NEWDolby Interactivity APIs are now the Dolby.io Communications APIs Learn More >
X

Dolby Voice

Dolby Voice on the Dolby.io Communications APIs Platform

Dolby Voice is an award-winning audio communications technology. With Dolby Voice, Dolby has applied its expertise in sight and sound signal processing and compression technologies to provide improvements in voice quality and clarity that make virtual meetings more natural and productive. Starting with the SDK 3.0 release, Dolby Voice is available for Communications APIs customers.

This guide describes the major features that are new in version 3.0 of the Dolby.io Communications Client SDKs, and provides guidance on limitations and how to migrate your applications to use SDK 3.0 with Dolby Voice integration. Upgrade to SDK 3.0 is designed for backwards compatibility for all conference participant types regardless of platform.

The benefits of Dolby Voice are:

  • Advanced audio processing features such as:
    • Dynamic audio leveling
    • Advanced spatial audio
    • Noise and echo reduction
  • Optimized bandwidth utilization
  • Advanced network resilience to help maintain good audio quality in challenging network conditions

For more information on SDK support and the deprecation schedule for SDK 2.x, see the SDK Support article.

Note: This migration does not provide a comprehensive list of all the changes, but outlines the most important changes in this release. For more information, see the release notes.

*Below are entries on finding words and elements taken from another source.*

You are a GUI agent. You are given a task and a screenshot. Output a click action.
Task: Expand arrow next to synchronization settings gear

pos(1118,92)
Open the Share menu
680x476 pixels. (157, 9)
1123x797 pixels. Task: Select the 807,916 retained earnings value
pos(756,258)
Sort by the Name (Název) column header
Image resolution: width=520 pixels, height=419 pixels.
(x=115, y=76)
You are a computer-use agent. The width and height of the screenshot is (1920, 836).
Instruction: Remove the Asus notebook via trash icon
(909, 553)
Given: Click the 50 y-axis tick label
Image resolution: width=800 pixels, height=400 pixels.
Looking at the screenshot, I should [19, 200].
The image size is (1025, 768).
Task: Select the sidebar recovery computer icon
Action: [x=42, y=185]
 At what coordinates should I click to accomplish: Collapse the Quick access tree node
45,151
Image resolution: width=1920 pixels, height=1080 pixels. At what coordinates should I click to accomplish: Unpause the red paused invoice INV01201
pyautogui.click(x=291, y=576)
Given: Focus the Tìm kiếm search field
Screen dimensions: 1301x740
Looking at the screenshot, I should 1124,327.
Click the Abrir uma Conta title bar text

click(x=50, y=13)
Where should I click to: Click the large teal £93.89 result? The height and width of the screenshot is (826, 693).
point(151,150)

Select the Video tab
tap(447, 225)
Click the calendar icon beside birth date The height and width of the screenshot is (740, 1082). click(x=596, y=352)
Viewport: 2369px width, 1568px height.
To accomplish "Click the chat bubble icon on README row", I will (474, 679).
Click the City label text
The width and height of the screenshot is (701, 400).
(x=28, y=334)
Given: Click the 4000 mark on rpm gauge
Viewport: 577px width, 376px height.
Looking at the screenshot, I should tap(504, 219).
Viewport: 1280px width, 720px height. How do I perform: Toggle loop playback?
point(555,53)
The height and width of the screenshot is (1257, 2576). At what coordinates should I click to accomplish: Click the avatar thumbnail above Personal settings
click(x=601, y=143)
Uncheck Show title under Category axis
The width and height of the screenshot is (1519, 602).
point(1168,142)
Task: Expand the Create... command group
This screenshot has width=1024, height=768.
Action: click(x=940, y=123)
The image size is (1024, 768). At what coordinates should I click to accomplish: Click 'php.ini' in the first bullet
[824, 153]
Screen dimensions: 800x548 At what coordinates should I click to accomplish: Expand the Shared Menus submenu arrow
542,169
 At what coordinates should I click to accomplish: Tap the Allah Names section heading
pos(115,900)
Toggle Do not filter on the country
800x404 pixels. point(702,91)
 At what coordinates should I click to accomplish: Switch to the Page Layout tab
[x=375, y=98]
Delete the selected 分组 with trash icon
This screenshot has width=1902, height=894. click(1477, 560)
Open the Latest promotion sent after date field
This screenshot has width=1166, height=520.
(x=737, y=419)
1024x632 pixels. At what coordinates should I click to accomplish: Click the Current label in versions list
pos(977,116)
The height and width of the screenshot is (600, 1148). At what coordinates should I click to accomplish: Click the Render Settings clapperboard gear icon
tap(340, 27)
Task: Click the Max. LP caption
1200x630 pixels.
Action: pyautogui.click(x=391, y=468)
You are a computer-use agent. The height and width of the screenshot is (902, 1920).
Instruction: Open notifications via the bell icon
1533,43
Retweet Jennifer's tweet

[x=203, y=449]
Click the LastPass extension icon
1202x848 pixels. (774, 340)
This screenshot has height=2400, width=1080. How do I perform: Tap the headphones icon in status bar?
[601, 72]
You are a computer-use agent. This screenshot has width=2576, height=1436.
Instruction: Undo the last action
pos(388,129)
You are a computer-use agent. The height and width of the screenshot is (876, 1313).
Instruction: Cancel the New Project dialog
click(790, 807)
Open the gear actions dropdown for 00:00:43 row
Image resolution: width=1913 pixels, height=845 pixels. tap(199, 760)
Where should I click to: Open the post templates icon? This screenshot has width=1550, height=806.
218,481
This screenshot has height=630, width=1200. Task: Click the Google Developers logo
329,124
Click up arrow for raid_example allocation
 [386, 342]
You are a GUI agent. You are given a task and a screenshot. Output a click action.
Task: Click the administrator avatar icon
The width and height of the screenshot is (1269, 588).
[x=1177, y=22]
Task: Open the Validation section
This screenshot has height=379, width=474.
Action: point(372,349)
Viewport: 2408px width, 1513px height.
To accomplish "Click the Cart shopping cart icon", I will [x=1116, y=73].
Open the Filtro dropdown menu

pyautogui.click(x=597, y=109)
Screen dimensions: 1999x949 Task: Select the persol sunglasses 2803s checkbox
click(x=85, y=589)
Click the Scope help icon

Dolby Voice vs. Non-Dolby Voice modes

With Dolby Voice, the Communications APIs platform introduces a new way of managing audio streams between clients and the platform. The server now mixes all received audio streams and transmits only one audio stream to each participant. The platform continues to support SDK 2.x clients with unmixed audio streams for backward compatibility. Customers using SDK 3.0 also have the flexibility to continue to create the conference in the traditional audio processing mode. SDK 2.x clients can participate in conferences created using SDK 3.0 only when Dolby Voice is disabled. The following diagram outlines the differences in communication between Dolby Voice and non-Dolby Voice mode:

This graphic illustrates the difference between a non-Dolby Voice and Dolby Voice conferenceThis graphic illustrates the difference between a non-Dolby Voice and Dolby Voice conference

This graphic illustrates the difference between a non-Dolby Voice and Dolby Voice conference

The following table shows the audio codec difference between non-Dolby Voice mode and Dolby Voice mode:

Client Platform Direction Non-Dolby Voice conference Dolby Voice conference
Web Uplink Single stereo Opus stream* Single mono Opus stream
Downlink Multiple stereo Opus streams* Single stereo Opus stream
Native Desktop Uplink - Single mono Dolby Voice Codec (DVC) stream
Downlink - Single multi-channel Dolby Voice Codec (DVC) stream
Mobile native (iOS/Android) Uplink Single stereo Opus stream Single mono Dolby Voice Codec (DVC) stream
Downlink Multiple stereo Opus streams Single multi-channel Dolby Voice Codec (DVC) stream

*Stereo by default. The stream can be updated to mono using JoinOptions.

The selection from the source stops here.